[Data entries]
########

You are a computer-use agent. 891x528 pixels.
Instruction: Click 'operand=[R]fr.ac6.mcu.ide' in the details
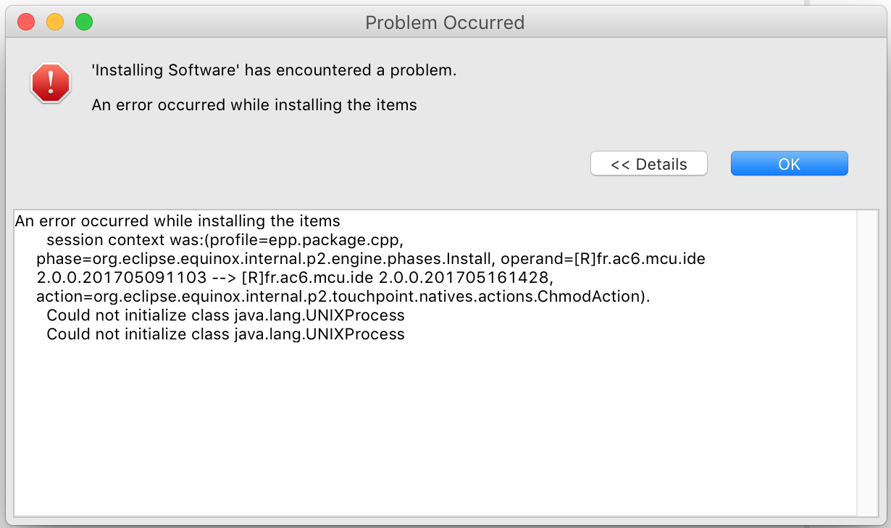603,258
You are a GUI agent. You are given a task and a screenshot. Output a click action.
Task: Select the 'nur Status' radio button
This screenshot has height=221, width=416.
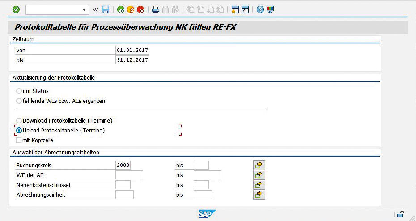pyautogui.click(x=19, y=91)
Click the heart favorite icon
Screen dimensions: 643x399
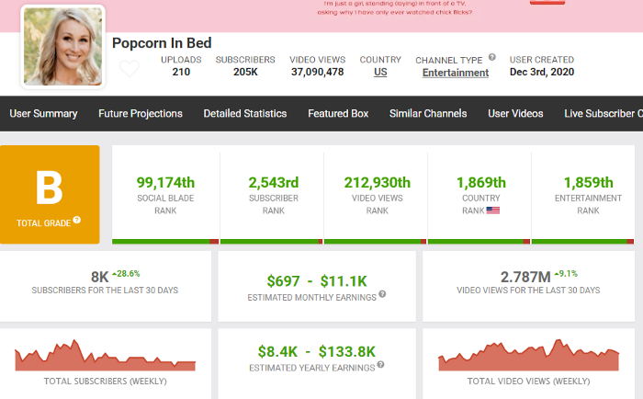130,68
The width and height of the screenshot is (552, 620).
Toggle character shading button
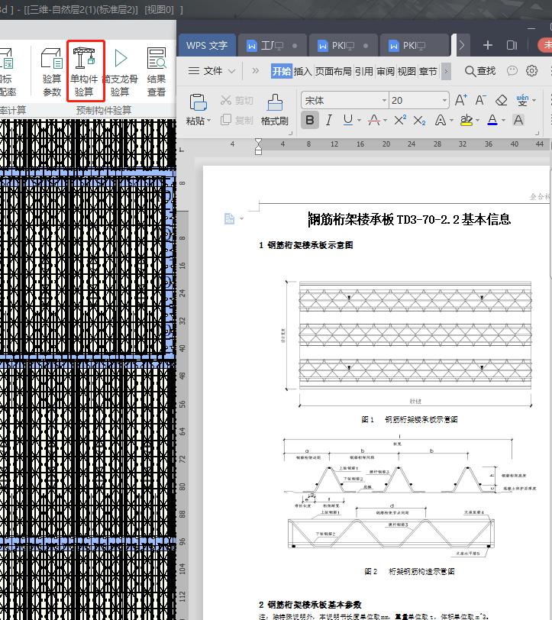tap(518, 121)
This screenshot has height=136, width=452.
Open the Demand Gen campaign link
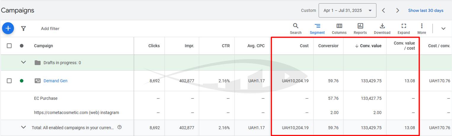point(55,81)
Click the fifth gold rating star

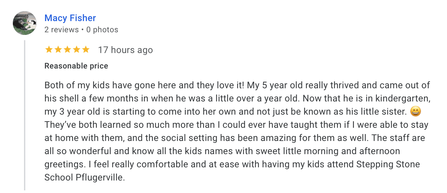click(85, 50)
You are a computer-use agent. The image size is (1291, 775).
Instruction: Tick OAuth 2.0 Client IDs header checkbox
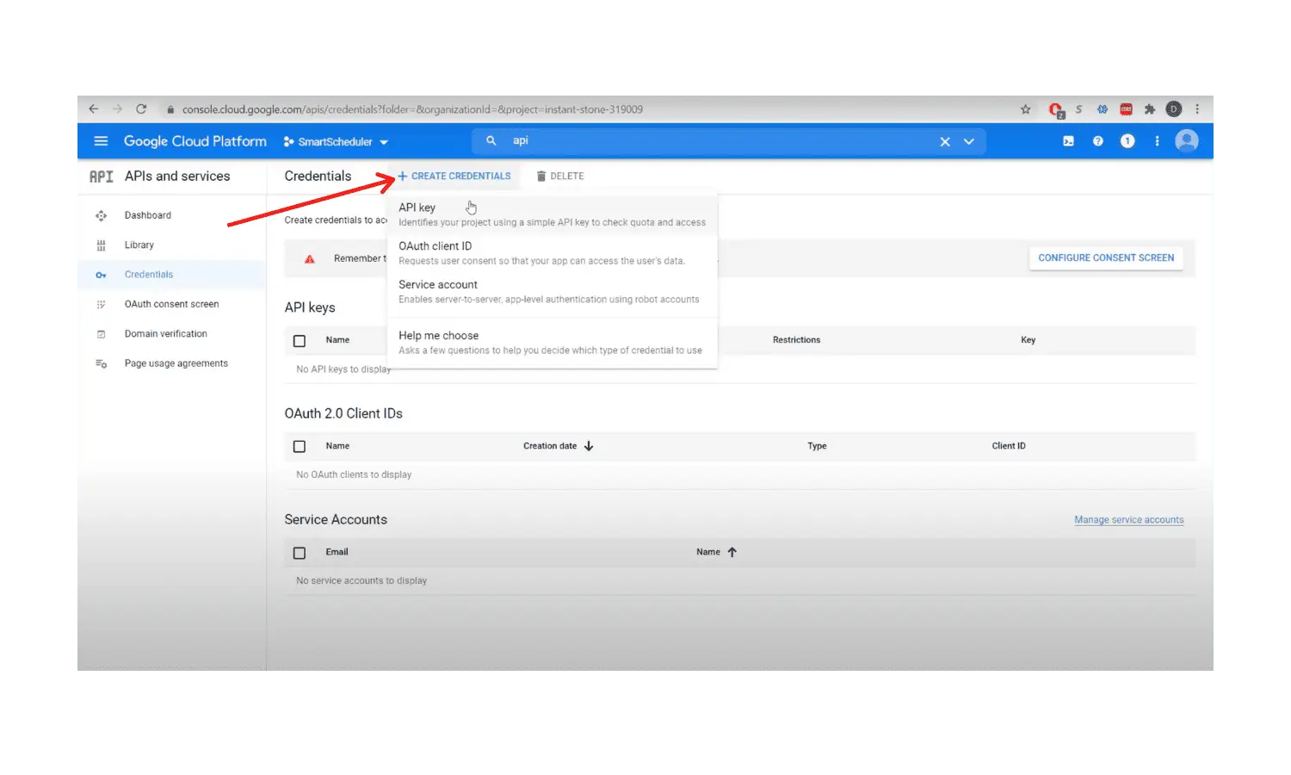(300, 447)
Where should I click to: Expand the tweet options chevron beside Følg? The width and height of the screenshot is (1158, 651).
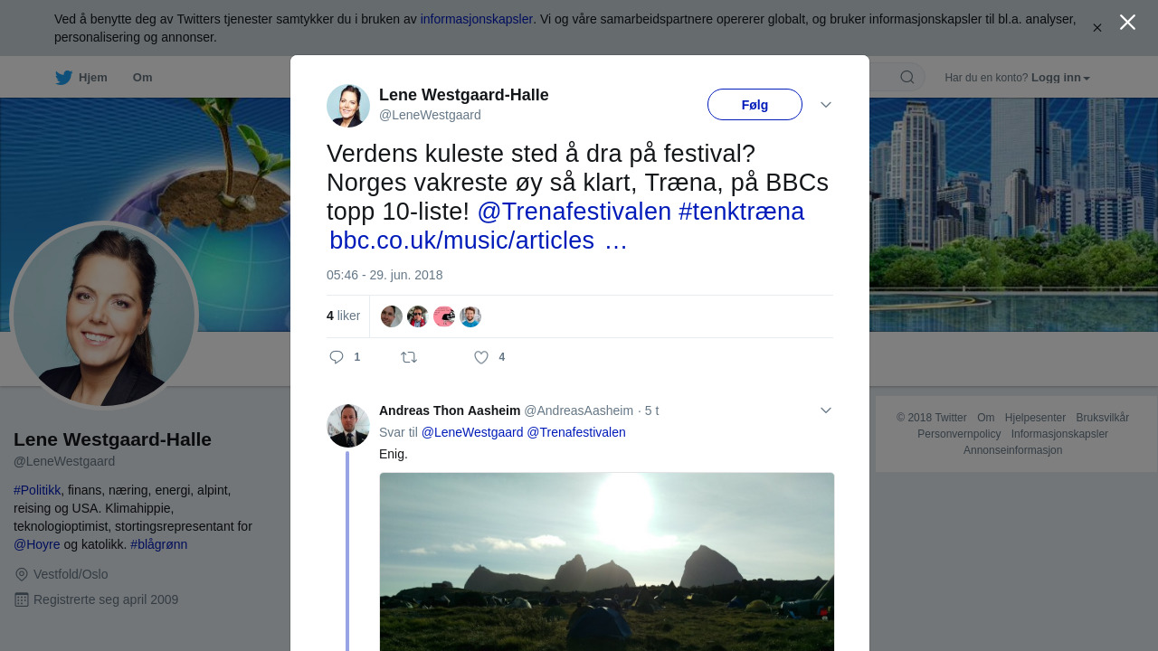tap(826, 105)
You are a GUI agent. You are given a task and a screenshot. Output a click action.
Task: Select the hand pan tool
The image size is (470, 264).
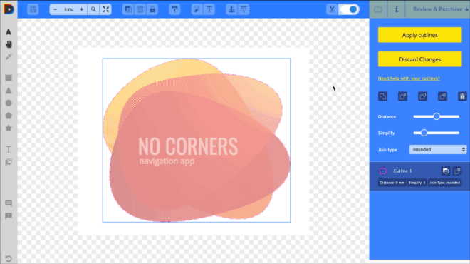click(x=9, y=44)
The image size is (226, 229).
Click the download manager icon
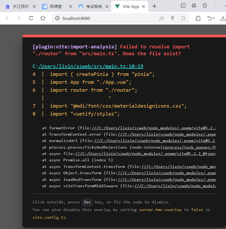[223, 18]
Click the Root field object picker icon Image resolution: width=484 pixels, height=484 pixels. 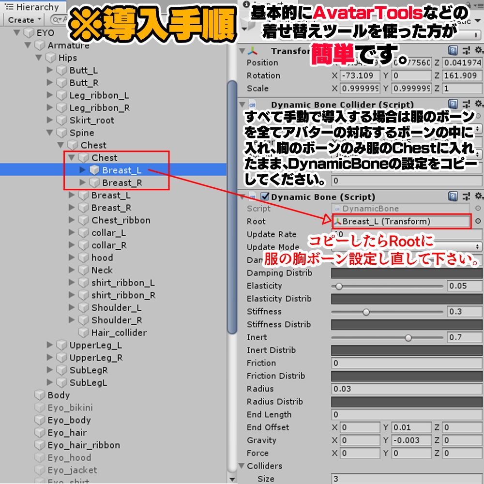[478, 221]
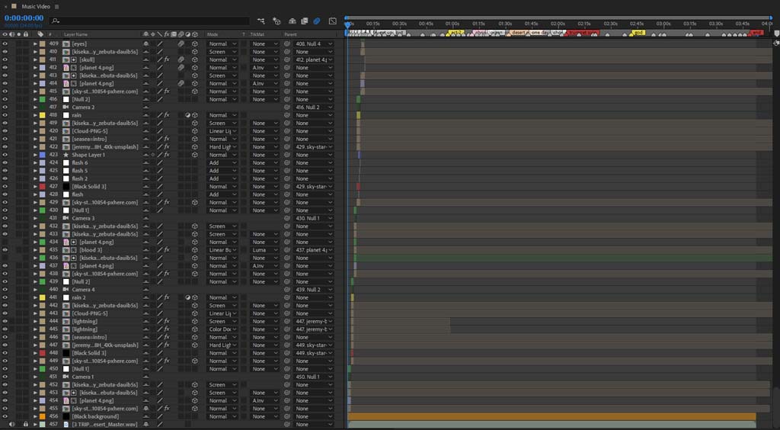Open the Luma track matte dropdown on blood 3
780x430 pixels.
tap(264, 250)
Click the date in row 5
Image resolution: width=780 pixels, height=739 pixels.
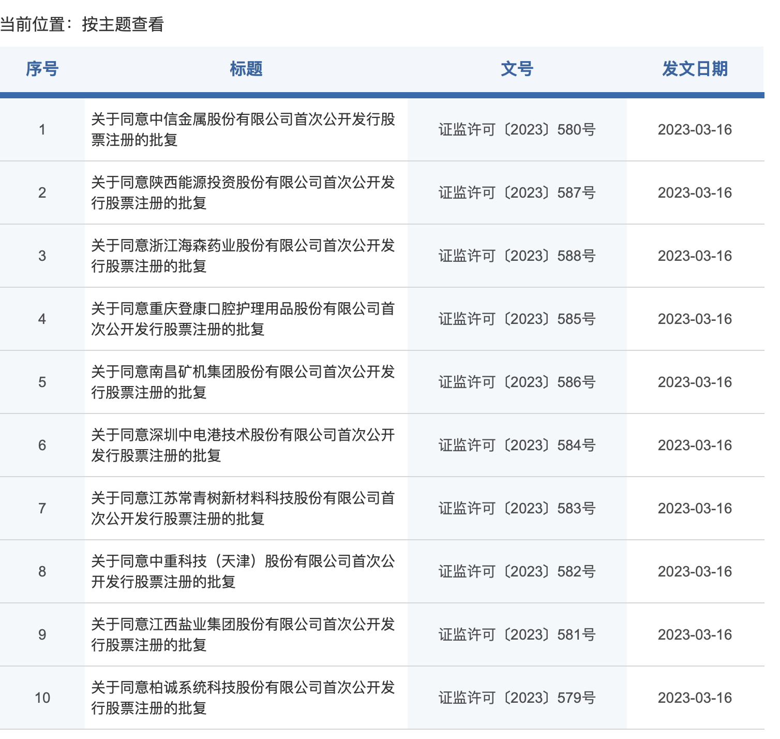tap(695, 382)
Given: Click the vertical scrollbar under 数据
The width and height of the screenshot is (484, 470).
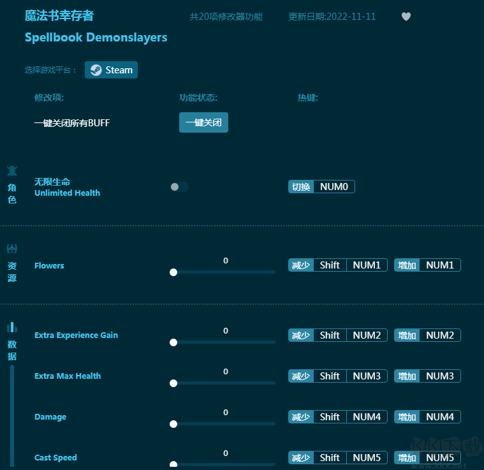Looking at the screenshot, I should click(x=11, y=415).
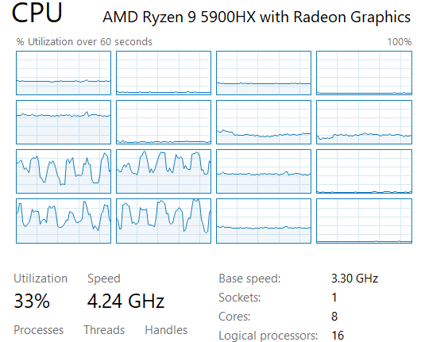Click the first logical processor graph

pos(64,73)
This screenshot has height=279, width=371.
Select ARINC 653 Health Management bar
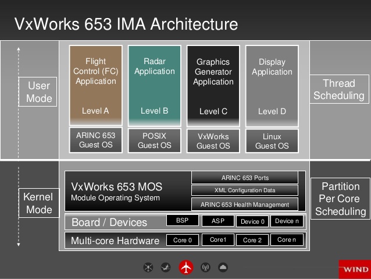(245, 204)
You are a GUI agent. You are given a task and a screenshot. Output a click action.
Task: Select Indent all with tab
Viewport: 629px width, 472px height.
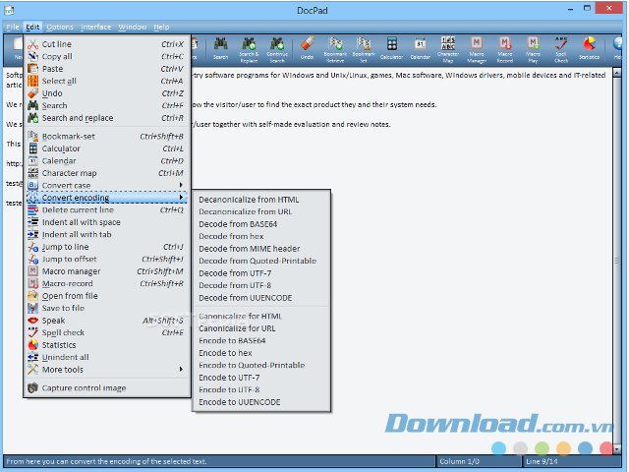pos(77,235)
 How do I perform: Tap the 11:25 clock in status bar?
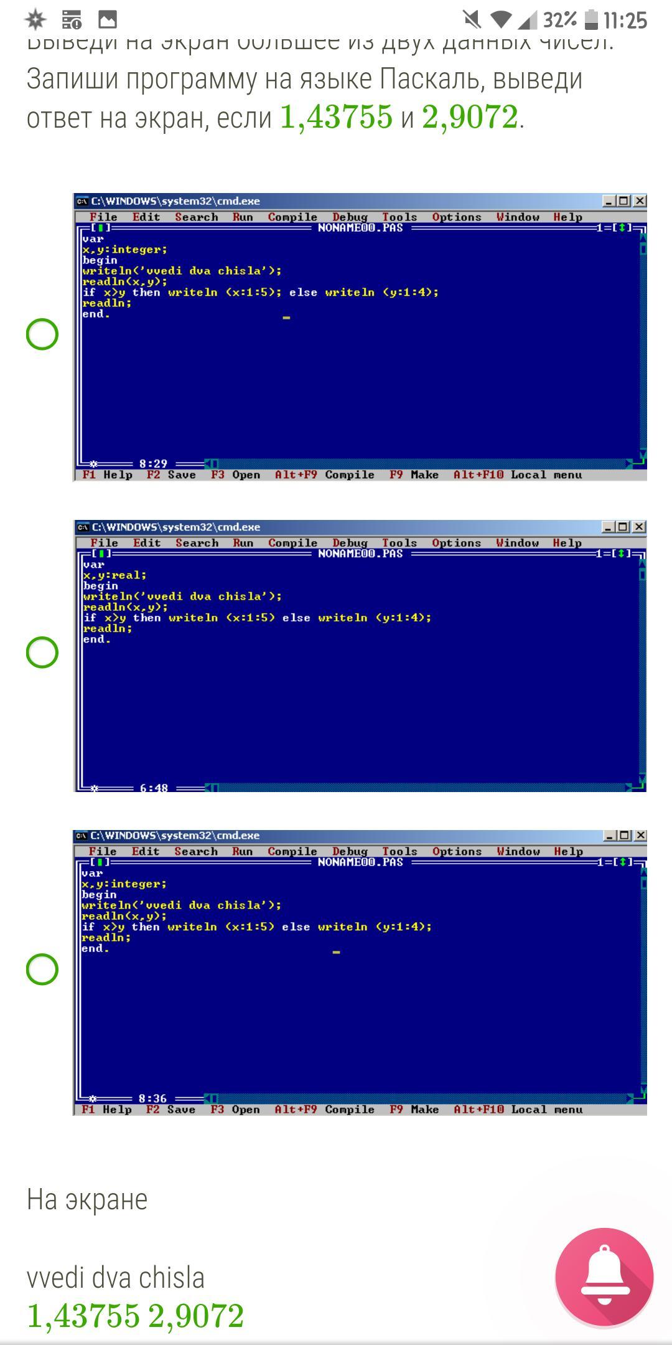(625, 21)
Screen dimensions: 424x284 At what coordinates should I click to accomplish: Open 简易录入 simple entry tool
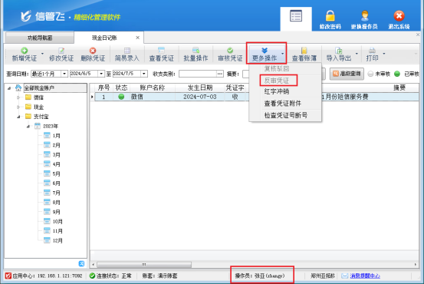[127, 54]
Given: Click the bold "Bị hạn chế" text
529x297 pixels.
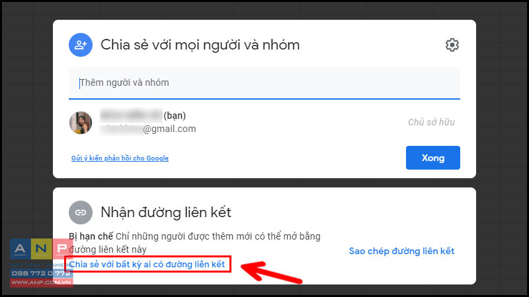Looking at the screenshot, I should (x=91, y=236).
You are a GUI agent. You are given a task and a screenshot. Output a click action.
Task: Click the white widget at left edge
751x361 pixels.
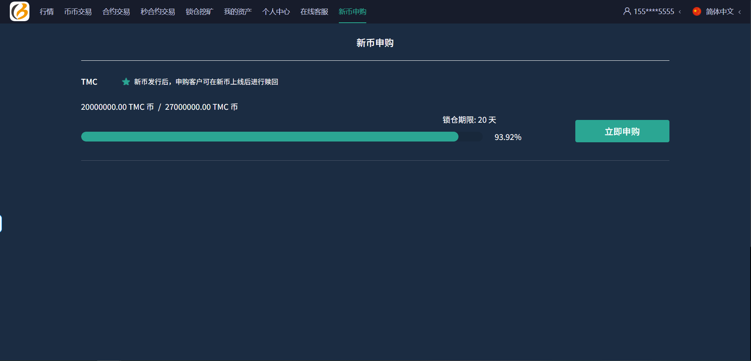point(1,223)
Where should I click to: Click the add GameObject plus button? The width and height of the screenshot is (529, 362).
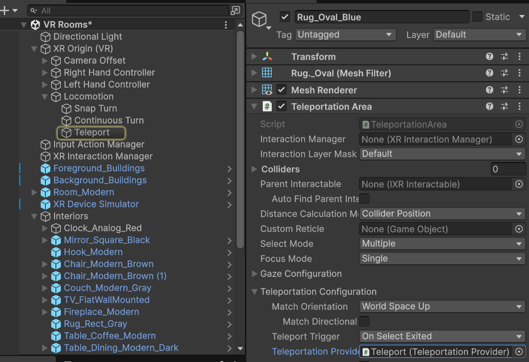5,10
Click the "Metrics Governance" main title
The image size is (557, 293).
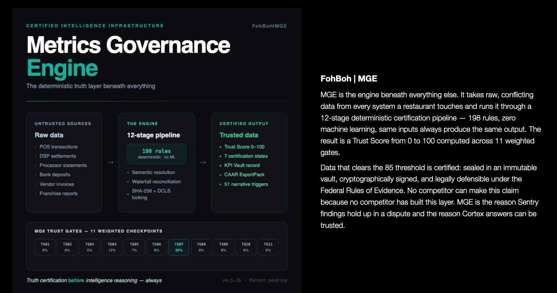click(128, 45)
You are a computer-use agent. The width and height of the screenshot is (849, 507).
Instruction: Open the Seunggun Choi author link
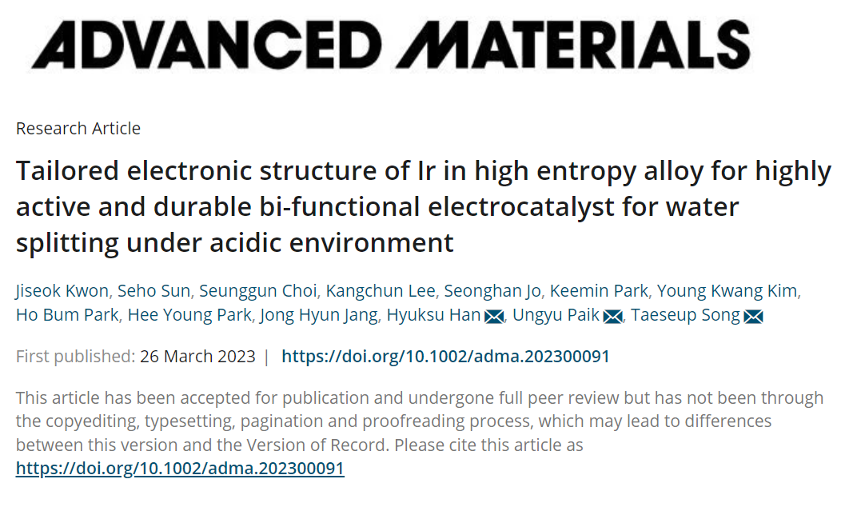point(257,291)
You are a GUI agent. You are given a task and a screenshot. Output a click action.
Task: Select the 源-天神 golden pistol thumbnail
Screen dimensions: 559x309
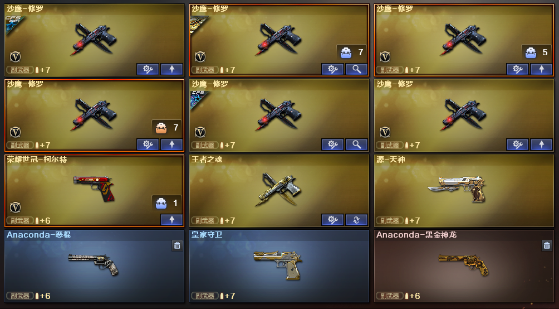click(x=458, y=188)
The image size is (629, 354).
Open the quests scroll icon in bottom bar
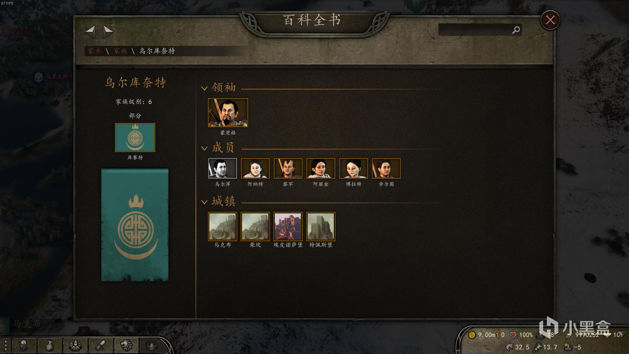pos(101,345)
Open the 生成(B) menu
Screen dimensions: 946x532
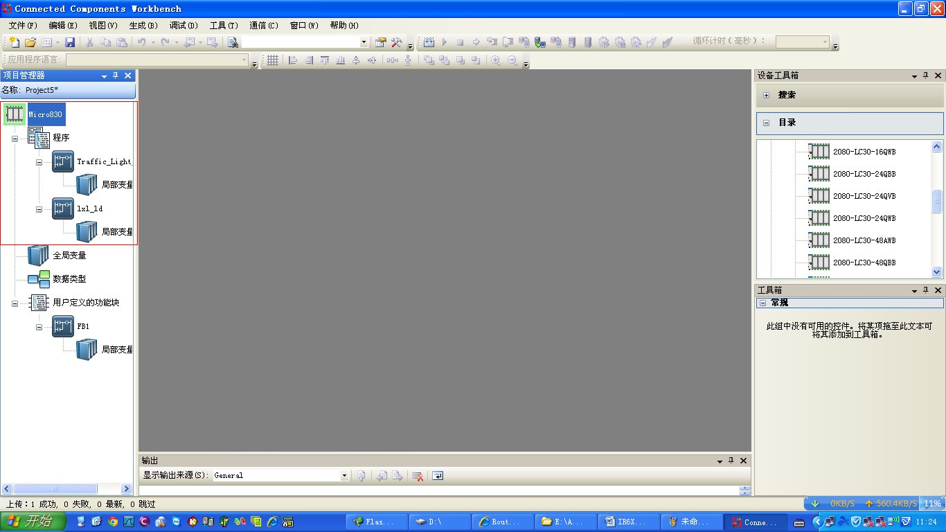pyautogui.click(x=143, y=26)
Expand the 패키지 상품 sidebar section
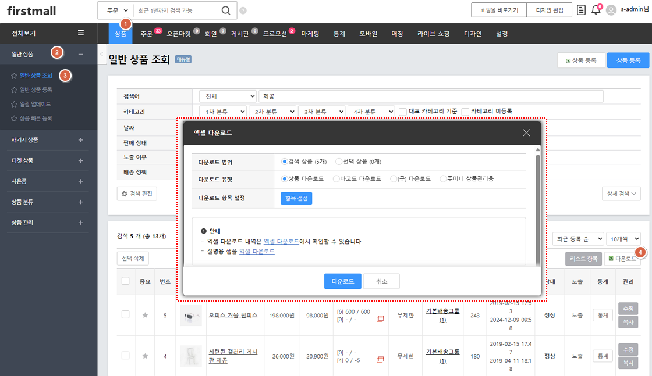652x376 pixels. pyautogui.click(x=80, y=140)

########

Your answer should hold only the lines from the line with "The image size is (629, 354)." through the closing line of the records, restated exactly and free of pictures.

The image size is (629, 354).
Open the quests scroll icon in bottom bar
pos(101,345)
Open the 生成(B) menu
Screen dimensions: 946x532
pyautogui.click(x=143, y=26)
Expand the 패키지 상품 sidebar section
652x376 pixels. pyautogui.click(x=80, y=140)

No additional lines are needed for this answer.